Ao iniciar uma leitura de letras, palavras ou frases em Braille, a criança não dispõe de elementos visuais para primeiro fazer uma visão panorâmica do que se vai ler, por essa razão, o texto Braille precisa está bem organizado e sistematizado para não confundir a criança ou levá-la a levantar hipóteses erradas do que ainda não leu, e tudo que for apresentado como proposta de leitura deverá estar contextualizado com o meio da criança.

Outro aspecto de extrema relevância a ser considerado na leitura Braille envolve a leitura simbólica, sobretudo das linguagens não verbais. Em regra, ao se iniciar o processo de leitura com uma criança vidente é imprescindível que a criança faça uso de seus conhecimentos pré-adquiridos de leitura e interpretação de imagens, simbologias e outros elementos que transmitem as mesmas informações de um texto escrito (linguagem verbal). Contudo, quando se tratar de uma criança cega deve ser observado que a mesma não pré-adquiriu a experiência de ler e interpretar imagens e simbologias meramente visuais; a leitura logográfica feita pela criança cega das linguagens não verbais se dá de forma diferenciada, ou seja, imagens que proporcione percepção tátil ou sinais e simbologias sonorizadas, ou ainda, que possa ser percebida com os outros sentidos sensoriais. Nesse contexto, entendemos que a criança cega também desenvolve leitura simbólica como predisposição para a leitura Braille, mas a partir das suas peculiaridades de percepções sensoriais (ALMEIDA, 2014).
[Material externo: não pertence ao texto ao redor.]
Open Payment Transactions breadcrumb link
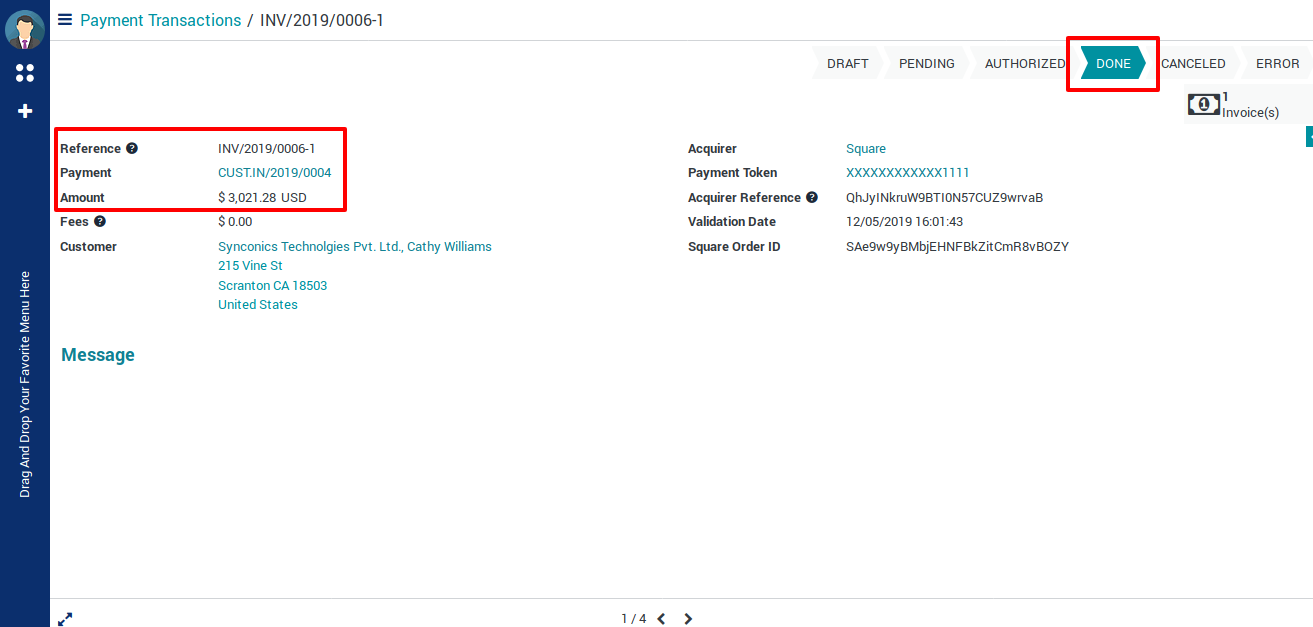Image resolution: width=1313 pixels, height=627 pixels. click(160, 20)
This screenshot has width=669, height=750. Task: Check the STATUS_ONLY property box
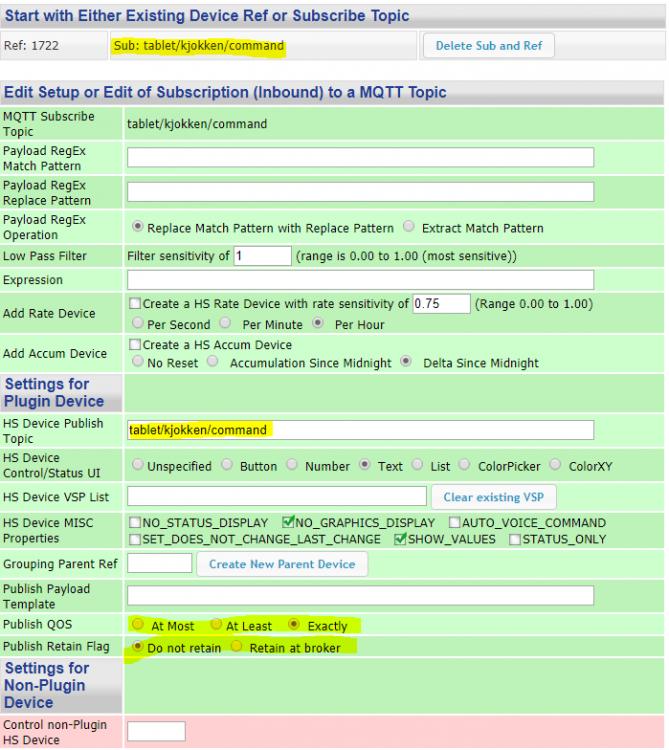tap(515, 540)
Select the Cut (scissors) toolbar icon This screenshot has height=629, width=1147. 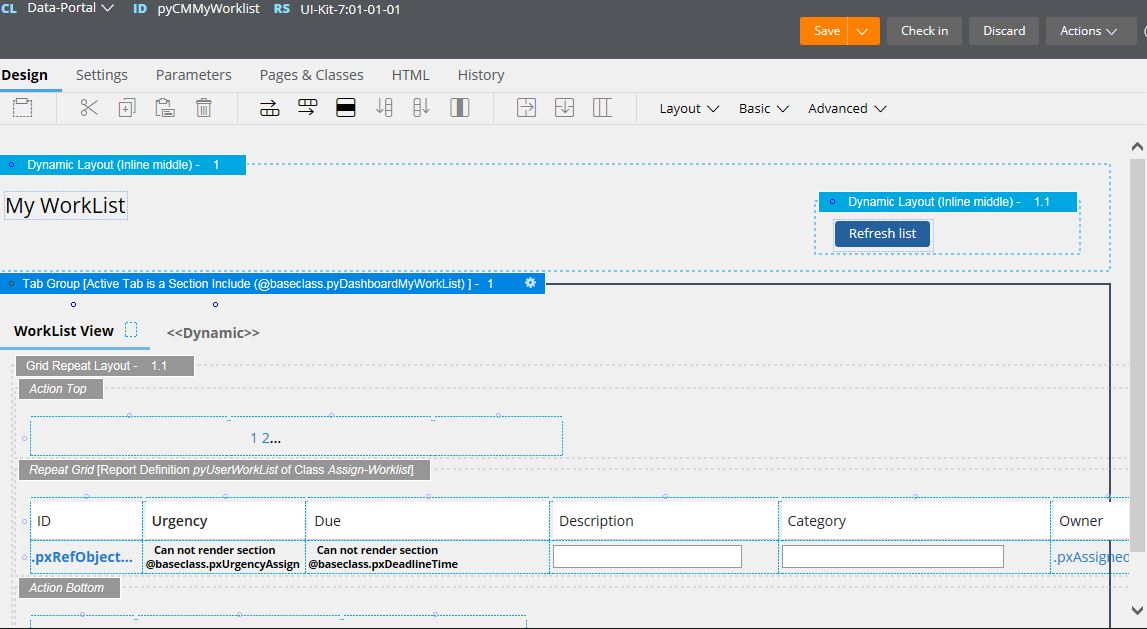pos(89,108)
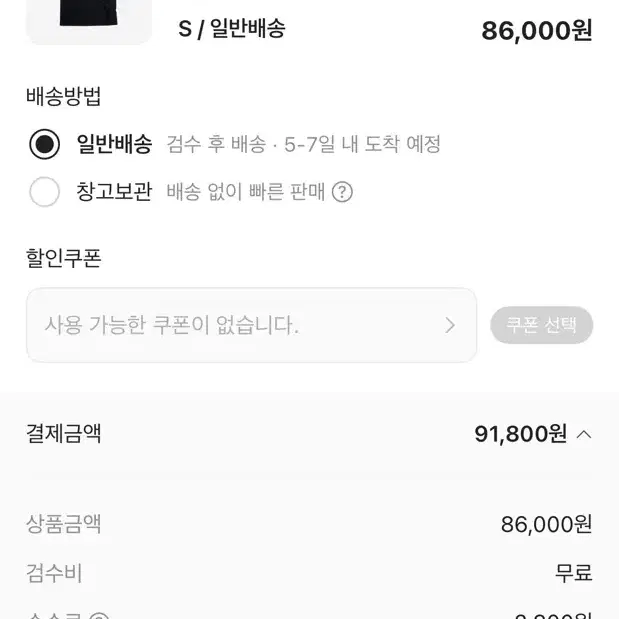The width and height of the screenshot is (619, 619).
Task: Open coupon list from 사용 가능한 쿠폰이 없습니다 field
Action: point(251,325)
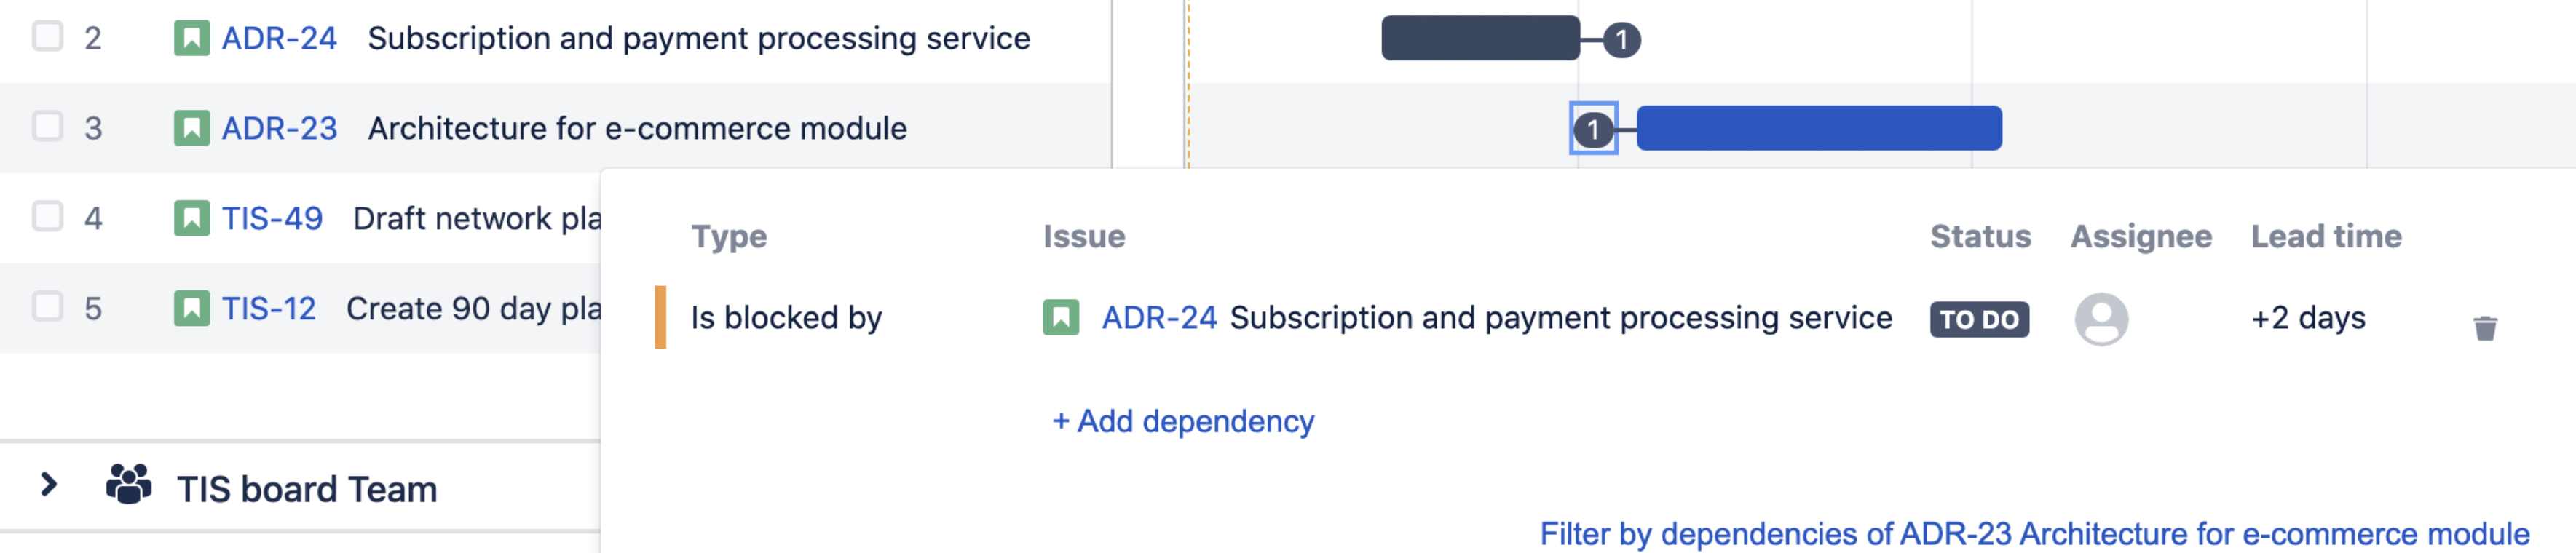Click the highlighted dependency badge on ADR-23
Screen dimensions: 2576x553
pyautogui.click(x=1593, y=129)
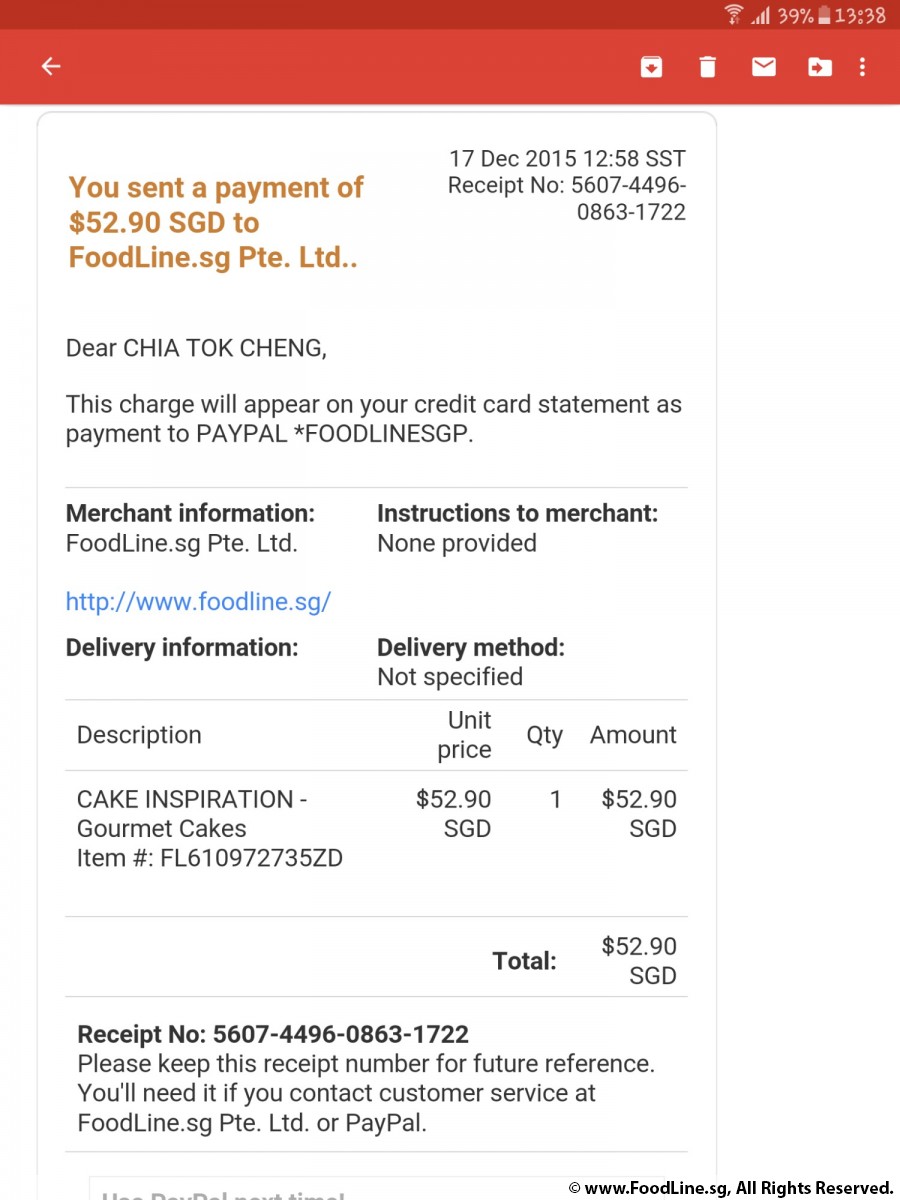Tap the Delivery method label
The image size is (900, 1200).
[x=471, y=647]
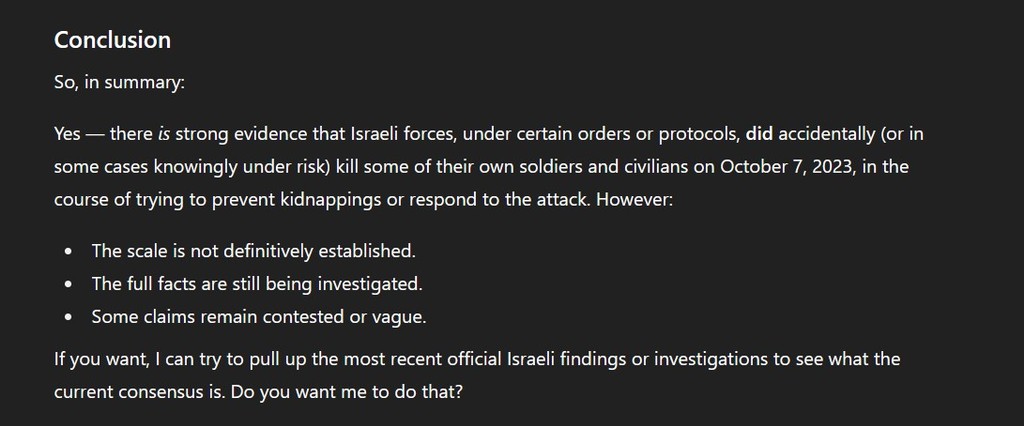This screenshot has height=426, width=1024.
Task: Select the "scale is not definitively established" bullet
Action: pyautogui.click(x=252, y=250)
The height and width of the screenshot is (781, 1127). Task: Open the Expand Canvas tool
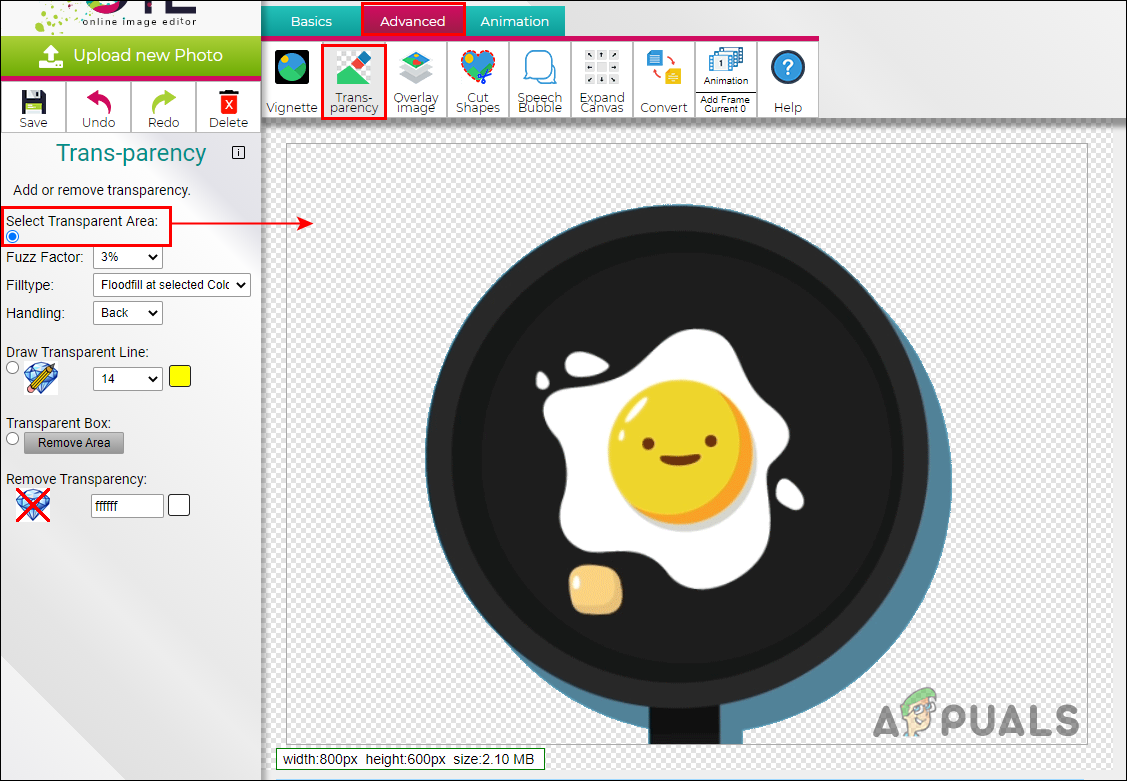[x=602, y=80]
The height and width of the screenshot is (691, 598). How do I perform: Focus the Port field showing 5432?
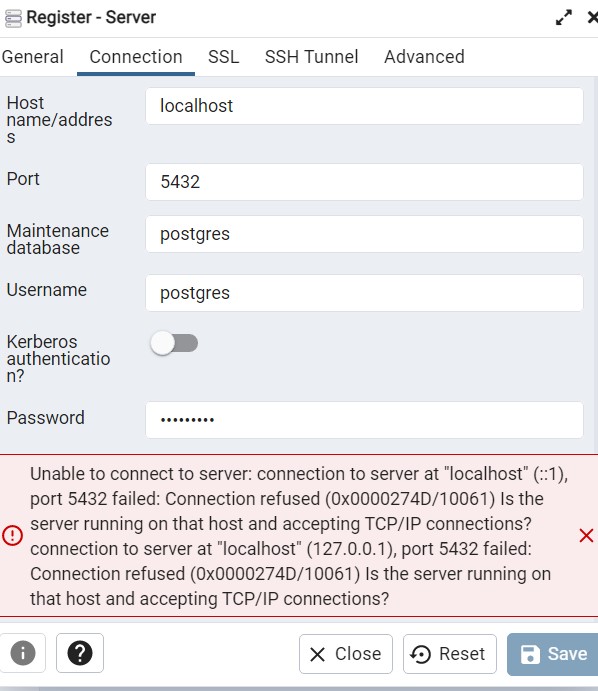click(364, 182)
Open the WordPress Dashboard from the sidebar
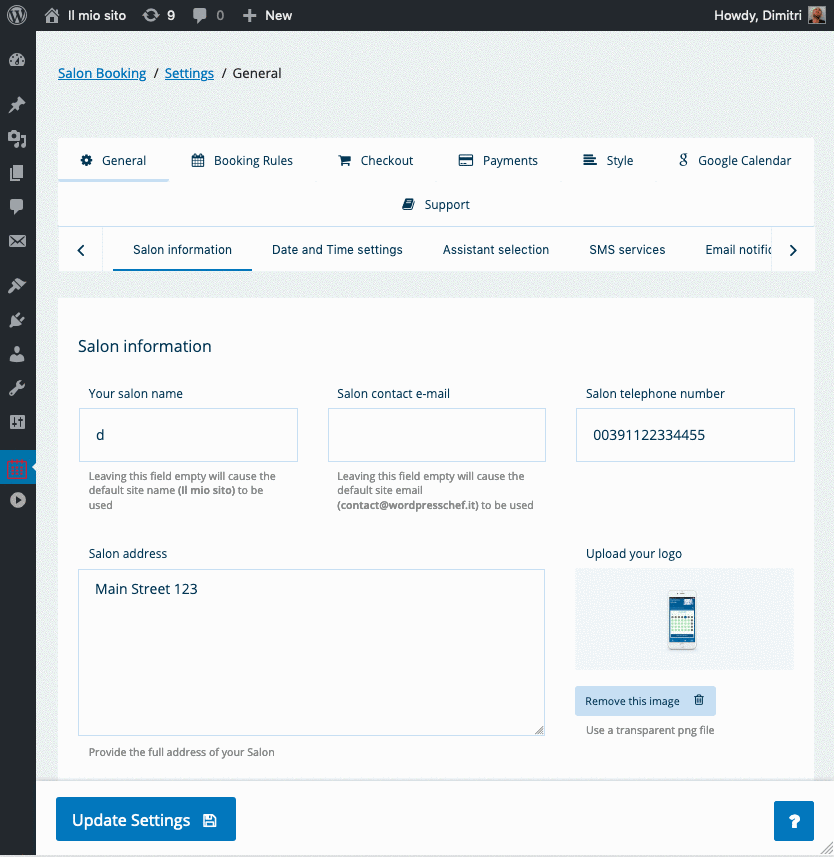 tap(17, 60)
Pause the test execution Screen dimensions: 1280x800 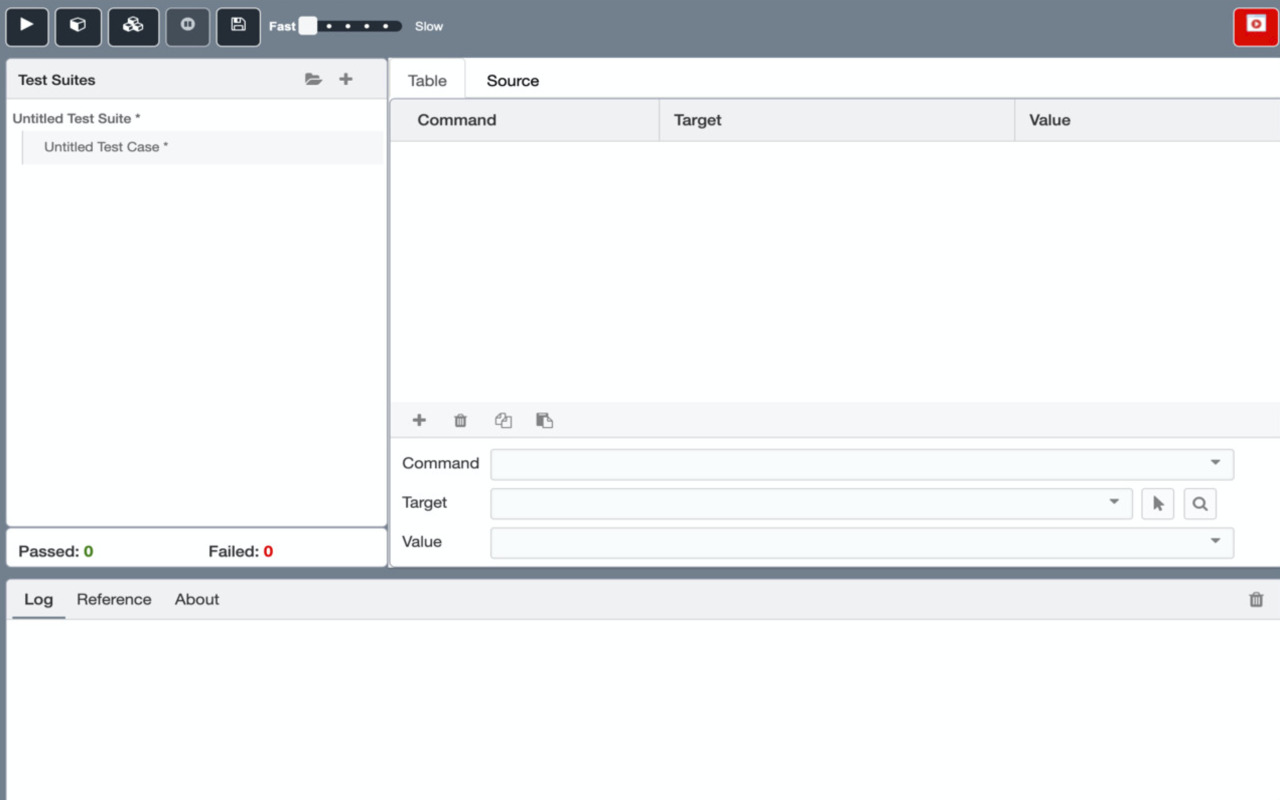pyautogui.click(x=187, y=27)
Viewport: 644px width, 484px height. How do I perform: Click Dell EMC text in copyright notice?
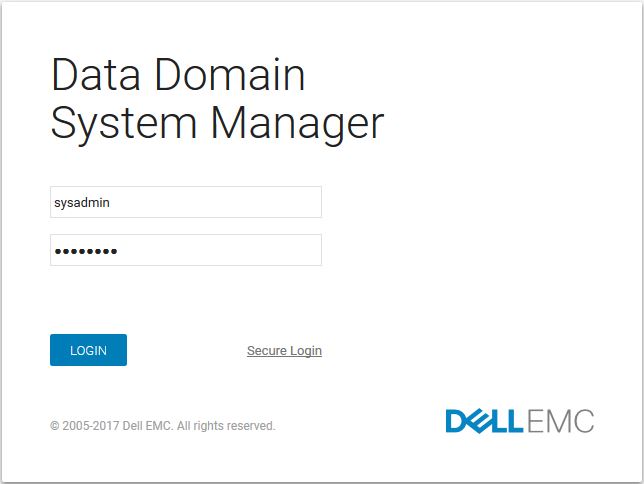147,426
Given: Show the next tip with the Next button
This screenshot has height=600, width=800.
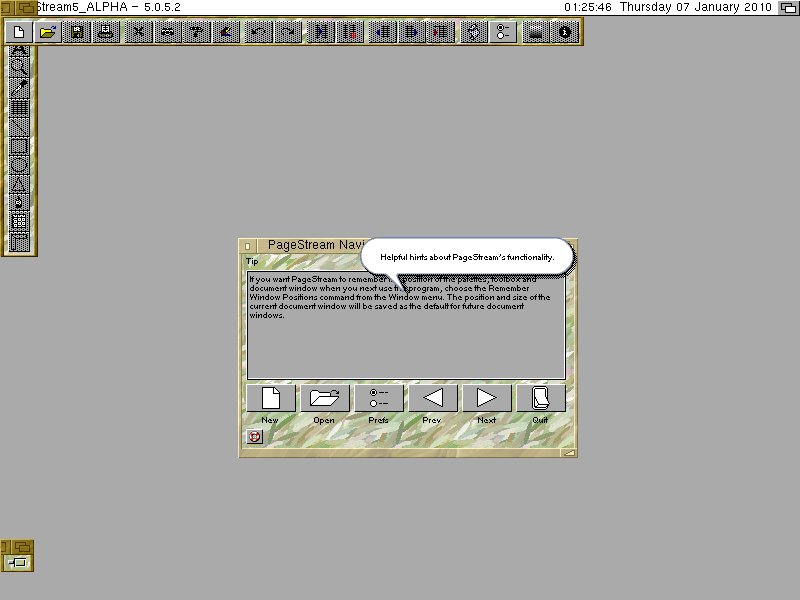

Levando em consideração todos esses aspectos, os educadores terão condições de realizar um processo avaliativo sobre o desenvolvimento de leitura da criança cega. Poderá analisar questões como: diversidade de códigos e linguagens assimilados pela criança, o nível real ou em potencial de interpretação do que se lê, o grau de abstração a partir de experiências já vivenciadas no contexto escolar e fora dele, a diferenciação entre a escrita e a fonética das palavras, a dicção das pronúncias, o poder de contextualização dos textos lidos. Sintetizando, a avaliação deve dar conta de identificar se o aluno está progredindo nível de leitura alfabético para o nível de letramento, que é a habilidade de ler e compreender o que se está lendo.